Pour mémoire, un botnet est un réseau de terminaux « zombies », qui sont infectés par un logiciel malveillant et souvent utilisés dans le cadre d'attaques coordonnées. Si la pratique se veut aussi vieille qu'Internet, elle a évolué pour passer massivement d'ordinateurs (par exemple sous Windows) à d'autres catégories, dont les routeurs personnels et les objets connectés, infiniment plus nombreux.

Mirai semble marquer un pas dans cette évolution. Début octobre, son code source a été publié en ligne et, il y a quelques jours, une alerte officielle a été donnée au sujet du logiciel. Il aurait notamment infecté les passerelles cellulaires de Sierra Wireless, après avoir été à l'origine de plusieurs attaques DDoS.

Pour Éric Freyssinet, « Mirai est un des premiers botnets utilisant de façon documentée et massive ce qu'on peut appeler des objets connectés (même si on peut noter plusieurs botnets similaires exploitant par exemple des routeurs Wi-Fi ou ADSL résidentiels) ». Il rappelle tout de même que « Mirai n'est pas un botnet d'IoT tel qu'on peut l'entendre couramment (balances, réfrigérateurs ou montres connectées). On est face à des objets plus classiquement concernés par ce type de menaces (routeurs, caméras IP, enregistreurs vidéo), tournant sous des implémentations de Linux adaptées, déjà régulièrement ciblées ».

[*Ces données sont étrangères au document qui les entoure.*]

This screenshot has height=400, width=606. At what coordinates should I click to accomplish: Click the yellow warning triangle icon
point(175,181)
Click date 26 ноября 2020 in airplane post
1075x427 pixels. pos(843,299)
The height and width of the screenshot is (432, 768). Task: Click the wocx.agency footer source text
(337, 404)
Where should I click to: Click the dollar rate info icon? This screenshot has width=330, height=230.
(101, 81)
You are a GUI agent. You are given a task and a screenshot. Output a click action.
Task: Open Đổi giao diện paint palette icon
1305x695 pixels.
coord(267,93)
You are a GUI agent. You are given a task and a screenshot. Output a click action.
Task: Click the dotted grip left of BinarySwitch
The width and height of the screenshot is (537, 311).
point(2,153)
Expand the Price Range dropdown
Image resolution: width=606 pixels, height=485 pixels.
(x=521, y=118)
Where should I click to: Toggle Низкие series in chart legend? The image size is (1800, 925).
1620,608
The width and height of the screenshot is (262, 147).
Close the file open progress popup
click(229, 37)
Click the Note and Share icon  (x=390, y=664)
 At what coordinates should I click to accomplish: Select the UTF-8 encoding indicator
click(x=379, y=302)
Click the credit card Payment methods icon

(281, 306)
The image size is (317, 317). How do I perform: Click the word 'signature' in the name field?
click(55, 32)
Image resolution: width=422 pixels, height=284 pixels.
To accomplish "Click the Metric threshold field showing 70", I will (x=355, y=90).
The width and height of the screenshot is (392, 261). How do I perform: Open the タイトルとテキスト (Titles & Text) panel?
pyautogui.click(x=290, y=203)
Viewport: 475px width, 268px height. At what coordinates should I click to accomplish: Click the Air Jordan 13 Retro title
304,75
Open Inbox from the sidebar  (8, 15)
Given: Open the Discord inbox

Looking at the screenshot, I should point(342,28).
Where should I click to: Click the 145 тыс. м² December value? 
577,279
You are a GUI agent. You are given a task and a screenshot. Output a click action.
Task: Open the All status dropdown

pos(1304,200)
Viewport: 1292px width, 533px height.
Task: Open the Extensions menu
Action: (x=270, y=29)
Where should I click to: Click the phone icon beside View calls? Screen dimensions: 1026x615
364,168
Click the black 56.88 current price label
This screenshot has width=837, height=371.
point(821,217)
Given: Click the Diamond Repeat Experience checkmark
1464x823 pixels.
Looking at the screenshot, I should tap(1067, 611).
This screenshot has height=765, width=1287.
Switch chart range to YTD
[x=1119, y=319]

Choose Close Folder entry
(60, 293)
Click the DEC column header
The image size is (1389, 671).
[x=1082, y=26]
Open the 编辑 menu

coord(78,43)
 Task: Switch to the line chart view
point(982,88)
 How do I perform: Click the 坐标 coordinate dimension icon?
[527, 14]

L'une de ses victimes récentes a été OVH. Contacté, l'hébergeur nous confirme que l'attaque massive dont il a fait l'objet comprenait des terminaux infectés par Mirai et Bashlite. L'entreprise a compté 145 000 objets connectés, pour des pics de trafic à 1 Tb/s ; un chiffre record. Depuis, « nous n’observons plus forcément Mirai ou Bashlite, mais des variantes du code source original [qui a fuité pour les deux]. Elles se sont multipliées ces derniers temps » nous affirme l'entreprise.

Les objets connectés sont-ils assez sécurisés ?

Mirai ne réinvente donc pas les botnets, mais se distingue par une approche multiplateforme, pour lesquelles le logiciel malveillant est adapté. Sur le fond, pourtant, Mirai exploite les mêmes travers que ses prédécesseurs. Il s'agit de la négligence des utilisateurs. Dans le cas des produits Sierra Wireless contrôlés par Mirai, c'est un mot de passe par défaut laissé tel quel qui facilite l'infection.

Comme nous l'expliquait Éric Freyssinet l'an dernier, à l'occasion de la Botconf 2015, la sécurité est très rarement la priorité des concepteurs d'objets connectés... Elle est même parfois oubliée. « Oui les objets autres que l'ordinateur personnel, les serveurs ou les téléphones mobiles seront utilisés pour supporter des botnets et des attaques, notamment parce que moins bien sécurisés » confirme-t-il aujourd'hui.

Il faudra encore sûrement du temps pour une prise de conscience complète du problème. Il en a fallu pour les fournisseurs d'accès, qui ont placé des identifiants identiques sur leurs boxes, pendant des années. « Les boxes ADSL des opérateurs français ont depuis longtemps pris le pli avec des mots de passe différents pour chaque client et complexes, et ils recommandent tous de changer ce mot de passe » rassure le spécialiste. Orange, par exemple, utilise un extrait du mot de passe du réseau Wi-Fi sur son dernier modèle.

Pour sécuriser les nouveaux terminaux dès la conception, les conseils sont les mêmes que pour un ordinateur ou un routeur. Il s'agit de « tenir à jour son système et changer le mot de passe par défaut. Maintenant encore faut-il que les fabricants documentent correctement cela et rendent effectivement accessibles ces options aux utilisateurs finaux. Il y a apparemment encore du chemin à faire » conclut Freyssinet.